Scientists slam the Burke as they make their bid for Kennewick man's bones.

Last week the legal maneuvering over the proper disposition of the ancient human remains known as "Kennewick man" escalated into open hostilities. Lawyers for the scientists who want to study the 9,000-year-old bones publicly stated that Seattle's Burke Museum is no fit repository and more or less demanded that the remains instead be turned over to the Smithsonian Institution immediately.

There may be rational arguments for this. If so, they aren't manifest in the rambling 20-page memorandum the eight prominent anthropologists and archeologists submitted on August 12 to the federal judge who'd ordered them and the US Army Corps of Engineers to resolve their nearly two-year-old dispute.

The grounds cited to support the contention that the Burke is unsuitable to house the remains turn out to be two e-mails a Burke employee sent in October 1996 to one of the plaintiffs, Dr. Richard Jantz of the University of Tennessee. Prior to filing suit in October 1996 to prevent the corps from "repatriating" the remains found the preceding August in Kennewick's Columbia Park for reburial by resident Native American tribes, Jantz circularized a large number of scientists in the field to drum up support for retaining the bones for further study. According to the memorandum, "a copy of this was sent to a colleague at the Burke. The response, provided [along with the memorandum] in camera [not for public disclosure], was replete with insult, misinformation, and accusation."

However upset Jantz claims to be by the e-mail response to his plea, he made no issue of it until it began to look this summer like the corps and its Native American allies might agree to a plan drawn up by National Park Service archeologist Frank McManamon to allow the remains to be studied scientifically at a suitable neutral site before repatriation and reburial (for details of McManamon's plan, see "Gnawing on the Bones," SW, 7/30).

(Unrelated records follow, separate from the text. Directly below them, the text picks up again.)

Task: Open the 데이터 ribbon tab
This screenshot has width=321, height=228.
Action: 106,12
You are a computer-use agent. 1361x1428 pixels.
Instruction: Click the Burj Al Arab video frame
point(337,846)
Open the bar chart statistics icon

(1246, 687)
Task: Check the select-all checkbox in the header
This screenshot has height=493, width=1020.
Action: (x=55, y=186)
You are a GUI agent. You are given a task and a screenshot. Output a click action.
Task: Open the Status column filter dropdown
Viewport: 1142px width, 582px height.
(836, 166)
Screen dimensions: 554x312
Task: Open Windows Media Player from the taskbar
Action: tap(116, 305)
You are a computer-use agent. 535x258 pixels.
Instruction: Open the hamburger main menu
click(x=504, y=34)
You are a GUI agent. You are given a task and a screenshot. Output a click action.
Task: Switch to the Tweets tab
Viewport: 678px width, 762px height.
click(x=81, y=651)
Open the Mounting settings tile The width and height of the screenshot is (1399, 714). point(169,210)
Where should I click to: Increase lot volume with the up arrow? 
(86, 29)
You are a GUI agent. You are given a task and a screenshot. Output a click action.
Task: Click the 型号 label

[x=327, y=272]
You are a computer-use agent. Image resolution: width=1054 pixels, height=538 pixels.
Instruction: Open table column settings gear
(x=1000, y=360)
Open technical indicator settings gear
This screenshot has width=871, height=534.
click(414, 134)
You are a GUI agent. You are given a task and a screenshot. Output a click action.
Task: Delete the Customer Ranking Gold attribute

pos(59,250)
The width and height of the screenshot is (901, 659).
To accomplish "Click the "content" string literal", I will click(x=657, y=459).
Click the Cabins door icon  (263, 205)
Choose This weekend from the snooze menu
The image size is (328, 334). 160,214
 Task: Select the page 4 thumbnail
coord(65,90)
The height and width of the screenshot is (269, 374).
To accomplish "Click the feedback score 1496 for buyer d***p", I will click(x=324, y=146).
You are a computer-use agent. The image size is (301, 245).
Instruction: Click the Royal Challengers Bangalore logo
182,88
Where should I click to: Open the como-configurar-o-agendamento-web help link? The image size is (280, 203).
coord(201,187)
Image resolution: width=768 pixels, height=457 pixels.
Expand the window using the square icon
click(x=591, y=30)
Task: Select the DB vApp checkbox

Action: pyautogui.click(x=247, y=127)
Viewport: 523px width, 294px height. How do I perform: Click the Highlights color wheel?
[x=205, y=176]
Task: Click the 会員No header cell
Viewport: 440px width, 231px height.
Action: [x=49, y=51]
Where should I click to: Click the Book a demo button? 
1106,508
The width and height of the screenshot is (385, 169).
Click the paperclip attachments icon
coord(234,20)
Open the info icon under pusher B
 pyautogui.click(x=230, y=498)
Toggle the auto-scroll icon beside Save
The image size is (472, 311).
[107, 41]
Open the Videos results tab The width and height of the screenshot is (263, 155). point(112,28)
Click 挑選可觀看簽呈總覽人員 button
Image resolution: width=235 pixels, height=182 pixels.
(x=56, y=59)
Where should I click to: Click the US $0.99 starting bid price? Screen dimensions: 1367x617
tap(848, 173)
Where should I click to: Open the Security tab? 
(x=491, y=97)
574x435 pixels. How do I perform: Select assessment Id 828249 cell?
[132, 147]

On the face of it, the Burke looked like a good spot for the job. It's close enough to the discovery site to allow Native American observers to attend the bones without undue hardship. As the state museum of anthropology and archeology, the Burke has the facilities and staff to provide support for the bipartisan team selected to perform the examination; and, perhaps most important, no one on the museum's staff has been involved with the litigation, on one side or the other.

The Burke, however, is not where the plaintiffs want the bones to end up, so beginning in June their attorney, Alan Schneider of Portland, began badgering the corps' attorneys with demands for lists of alternate repositories that might be more acceptable. When corps representatives responded that they saw no reason to pursue the question further, a reason was found—two reasons, in fact.

Not only did the 21-month-old e-mails to Dr. Jantz indicate that the Burke harbored someone who disagreed with the plaintiffs' position, the very director of the institution, University of Washington anthropologist Karl Hutterer, had apparently proved himself insufficiently sympathetic to the cause of science, having told one of the plaintiffs back in June that (in the words of the memorandum) "he thought the whole affair could have been avoided if plaintiffs had fairly contacted the tribes at the beginning of the controversy."

That may seem slender grounds for asserting the Burke is a pesthole of opposition to the plaintiffs' position—the specter that visiting scientists might be denied access to "institution facilities" (including snack bars and restrooms) by a hostile staff is also invoked—and since the actual text of the offending e-mails hasn't been disclosed ("to avoid embarrassing the author," says the memo) it's hard for outsiders to gauge just how serious the problem might be. And if the idea is to find an institution devoid of prejudice in the affair, the Smithsonian would hardly seem to be that place: The director of its anthropology department, Dr. Douglas Owsley, is one of the most active of the eight parties to the lawsuit.

The fact is, the Smithsonian has been determined to take charge of the remains pretty much since the day their ancient provenance was proven. A rumor's been circulating for more than a year that the institution had already made a stealth play for their possession long ago, and last week the story was finally proven true.

When a corps lawyer chanced upon a newspaper report about the discovery of the bones on August 30, 1996 and called a Benton County official for more information, she was told the remains were already slated to be shipped to the Smithsonian, the freight to be paid by Owsley. Pointing out that the bones had been found on federal property and hence fell under federal law controlling their handling and examination, the attorney put a stop to that plan.

Having failed to gain possession (which is said to be nine-tenths of the law), the Smithsonian made a formal request to the corps that the bones be turned over to its custody. But by this time Owsley and his associates had already brought their lawsuit against the corps in Portland, so it was hard to argue that the institution was impartial in the matter.

Apparently, having been turned aside as a repository on the grounds that its science might be prejudiced, the Smithsonian and its allies have decided that the best policy is to attack the impartiality of their sister institution. If the kettle's just as sooty as the pot, why not let the pot have its way—particularly a pot as big and impressive as "the nation's attic"?